The bullets struck dozens of members of the youth faction of his Labor Party, but they were aimed at the entire nation, Stoltenberg said, on a stage adorned with red roses, the symbol of his party.
"I think July 22 will be a very strong symbol of the Norwegian people's wish to be united in our fight against violence, and will be a symbol of how the nation can answer with love," he told reporters after the ceremony.
Members of the audience raised bouquets of flowers as each speaker took the stage, and some of them fought back tears as they spoke.
Labor Party youth-wing leader Eskil Pedersen, who was on the island retreat when the gunman started his shooting spree, said the attack "would not destroy Norway's commitment to democracy, tolerance and fighting racism."
"Long before he stands before a court we can say: he has lost," Pedersen said. He vowed that the youth organization would return to Utoya island -- where the shootings occurred -- next year for its annual summer gathering, a tradition that stretches back decades.
Another memorial service was being held at a mosque in an immigrant district of Oslo later Friday.
Anders Behring Breivik, a vehement anti-Muslim, was questioned by police Friday for the second time since surrendering to an anti-terror squad on Utoya, where his victims lay strewn across the shore and in the water. Many were teens who were gunned down as they tried to flee the onslaught.
In a 1,500-page manifesto released just before the attacks, Breivik ranted about Europe being overrun by Muslim immigrants and blamed left-wing political forces for making the continent multicultural.
Police attorney Paal-Fredrik Hjort Kraby said the 32-year-old Norwegian remained calm and cooperative during the questioning session, in which investigators reviewed with him his statements from an earlier session on Saturday. Investigators believe Breivik acted alone, after years of meticulous planning, and haven't found anything to support his claims that he's part of an anti-Muslim militant network plotting a series of coups d'etat across Europe.
Police also said they have identified all of the victims, 68 of whom were killed on the island and eight who died after a car bomb exploded in downtown Oslo. Breivik has confessed to both attacks but denies criminal guilt because he believes he's in a state of war, his lawyer and police have said.

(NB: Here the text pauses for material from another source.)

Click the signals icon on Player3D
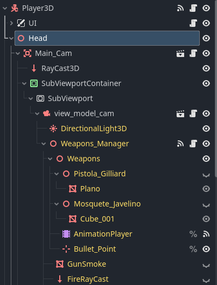The width and height of the screenshot is (217, 285). tap(180, 8)
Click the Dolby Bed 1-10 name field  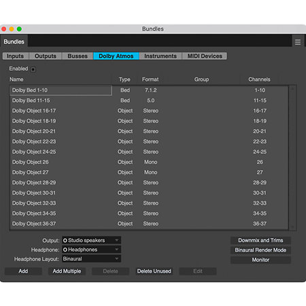click(x=61, y=90)
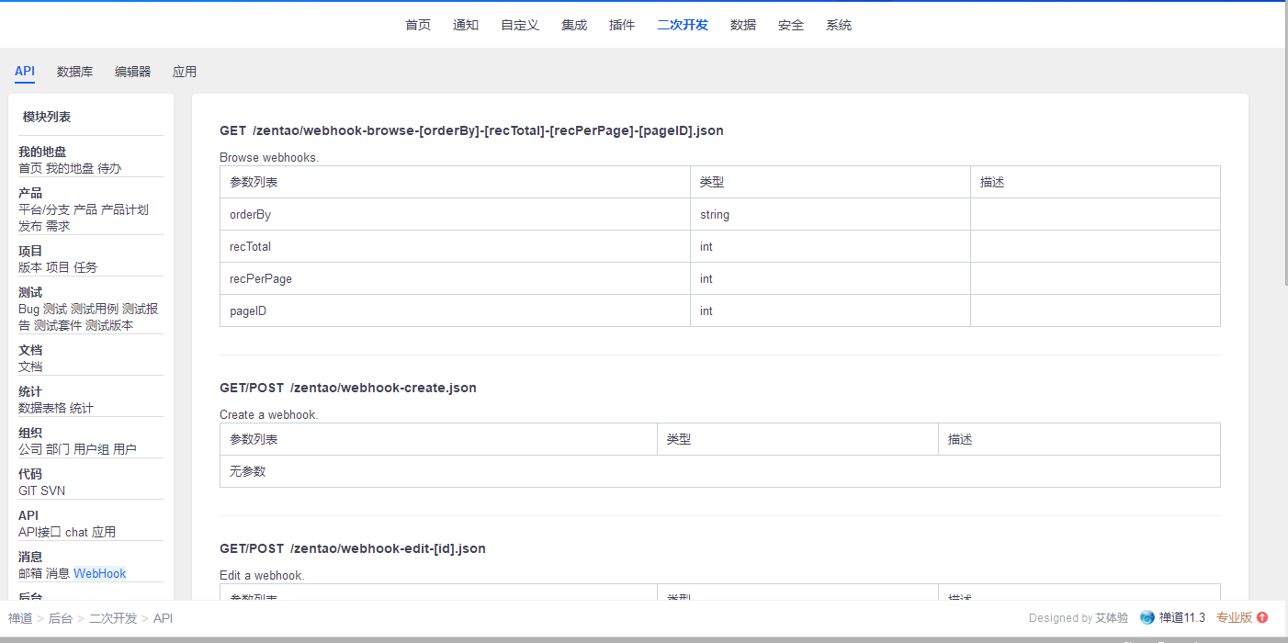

Police have charged Breivik with terrorism, which carries a maximum sentence of 21 years in prison. However, it's possible the charge will change during the investigation to crimes against humanity, which carries a 30-year prison term, Norway's top prosecutor Tor-Aksel Busch told The Associated Press.
"Such charges will be considered when the entire police investigation has been finalized," he said. "It is an extensive investigation. We will charge Breivik for each individual killing."
Prosecutors can also seek a special kind of sentence that would enable the court to keep Breivik in prison indefinitely. A formal indictment isn't expected until next year, Busch said.